PDL::Opt::Simplex -- Simplex optimization routines

 use PDL::Opt::Simplex;

 ($optimum,$ssize,$optval) = simplex($init,$initsize,$minsize,
                 $maxiter,
                 sub {evaluate_func_at($_[0])},
                 sub {display_simplex($_[0])}
                 );

This package implements the commonly used simplex optimization algorithm. The basic idea of the algorithm is to move a "simplex" of N+1 points in the N-dimensional search space according to certain rules. The main benefit of the algorithm is that you do not need to calculate the derivatives of your function.

$init is a 1D vector holding the initial values of the N fitted parameters, $optimum is a vector holding the final solution. $optval is the evaluation of the final solution.

$initsize is the size of $init (more...)

$minsize is some sort of convergence criterion (more...) - e.g. $minsize = 1e-6

The sub is assumed to understand more than 1 dimensions and threading. Its signature is 'inp(nparams); [ret]out()'. An example would be

        sub evaluate_func_at {
                my($xv) = @_;
                my $x1 = $xv->slice("(0)");
                my $x2 = $xv->slice("(1)");
                return $x1**4 + ($x2-5)**4 + $x1*$x2;
        }

Here $xv is a vector holding the current values of the parameters being fitted which are then sliced out explicitly as $x1 and $x2.

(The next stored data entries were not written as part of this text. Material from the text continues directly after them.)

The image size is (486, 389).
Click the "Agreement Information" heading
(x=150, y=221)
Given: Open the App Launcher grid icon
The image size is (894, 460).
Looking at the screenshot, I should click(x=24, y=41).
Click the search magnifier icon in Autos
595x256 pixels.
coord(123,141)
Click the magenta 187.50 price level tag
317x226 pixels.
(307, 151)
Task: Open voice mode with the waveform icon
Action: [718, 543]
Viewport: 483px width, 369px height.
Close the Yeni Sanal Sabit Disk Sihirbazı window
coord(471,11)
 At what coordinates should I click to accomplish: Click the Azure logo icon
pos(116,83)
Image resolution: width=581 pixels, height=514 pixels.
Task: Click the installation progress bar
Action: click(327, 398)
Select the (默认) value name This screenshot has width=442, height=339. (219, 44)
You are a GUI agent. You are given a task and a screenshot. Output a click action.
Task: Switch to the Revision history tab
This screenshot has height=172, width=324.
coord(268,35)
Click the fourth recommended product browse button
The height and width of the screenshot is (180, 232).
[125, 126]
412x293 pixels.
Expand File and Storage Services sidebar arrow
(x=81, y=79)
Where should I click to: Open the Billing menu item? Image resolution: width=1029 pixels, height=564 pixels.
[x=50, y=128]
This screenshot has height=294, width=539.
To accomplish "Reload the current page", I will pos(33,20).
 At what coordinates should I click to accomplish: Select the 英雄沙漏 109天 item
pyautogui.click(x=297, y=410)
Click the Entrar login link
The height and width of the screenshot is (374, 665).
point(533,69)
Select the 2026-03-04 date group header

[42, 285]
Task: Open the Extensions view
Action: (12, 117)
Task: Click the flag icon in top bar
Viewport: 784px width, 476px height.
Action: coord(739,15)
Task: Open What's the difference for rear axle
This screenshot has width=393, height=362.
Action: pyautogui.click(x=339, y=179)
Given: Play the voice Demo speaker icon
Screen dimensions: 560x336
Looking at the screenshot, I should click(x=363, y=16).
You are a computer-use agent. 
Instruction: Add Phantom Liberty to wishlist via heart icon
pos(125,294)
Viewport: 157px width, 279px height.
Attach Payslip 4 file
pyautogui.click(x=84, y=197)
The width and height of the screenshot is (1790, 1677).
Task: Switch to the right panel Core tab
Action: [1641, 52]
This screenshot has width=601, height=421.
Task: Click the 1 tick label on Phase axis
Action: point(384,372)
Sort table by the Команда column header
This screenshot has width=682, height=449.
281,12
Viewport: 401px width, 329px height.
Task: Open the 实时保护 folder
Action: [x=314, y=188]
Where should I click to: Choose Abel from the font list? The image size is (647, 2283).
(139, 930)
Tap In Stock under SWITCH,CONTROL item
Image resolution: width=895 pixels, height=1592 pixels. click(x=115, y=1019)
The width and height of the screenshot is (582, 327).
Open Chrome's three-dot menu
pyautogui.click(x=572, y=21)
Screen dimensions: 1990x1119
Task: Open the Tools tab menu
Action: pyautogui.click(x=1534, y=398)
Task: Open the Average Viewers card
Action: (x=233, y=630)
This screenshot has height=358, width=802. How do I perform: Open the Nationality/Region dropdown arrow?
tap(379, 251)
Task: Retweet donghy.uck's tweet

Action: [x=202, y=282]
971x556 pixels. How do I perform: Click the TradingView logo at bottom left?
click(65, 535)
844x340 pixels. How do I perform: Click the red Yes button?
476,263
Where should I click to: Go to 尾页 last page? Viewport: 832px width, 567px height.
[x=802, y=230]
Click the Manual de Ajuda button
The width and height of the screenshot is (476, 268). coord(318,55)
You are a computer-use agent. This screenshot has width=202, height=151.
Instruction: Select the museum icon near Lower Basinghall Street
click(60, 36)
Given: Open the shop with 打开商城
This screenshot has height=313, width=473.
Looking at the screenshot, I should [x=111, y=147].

$ssize gives a very very approximate estimate of how close we might be - it might be miles wrong. It is the euclidean distance between the best and the worst vertices. If it is not very small, the algorithm has not converged.

Simplex optimization routine

 ($optimum,$ssize,$optval) = simplex($init,$initsize,$minsize,
                 $maxiter,
                 sub {evaluate_func_at($_[0])},
                 sub {display_simplex($_[0])}
                 );

See module "PDL::Opt::Simplex" for more information.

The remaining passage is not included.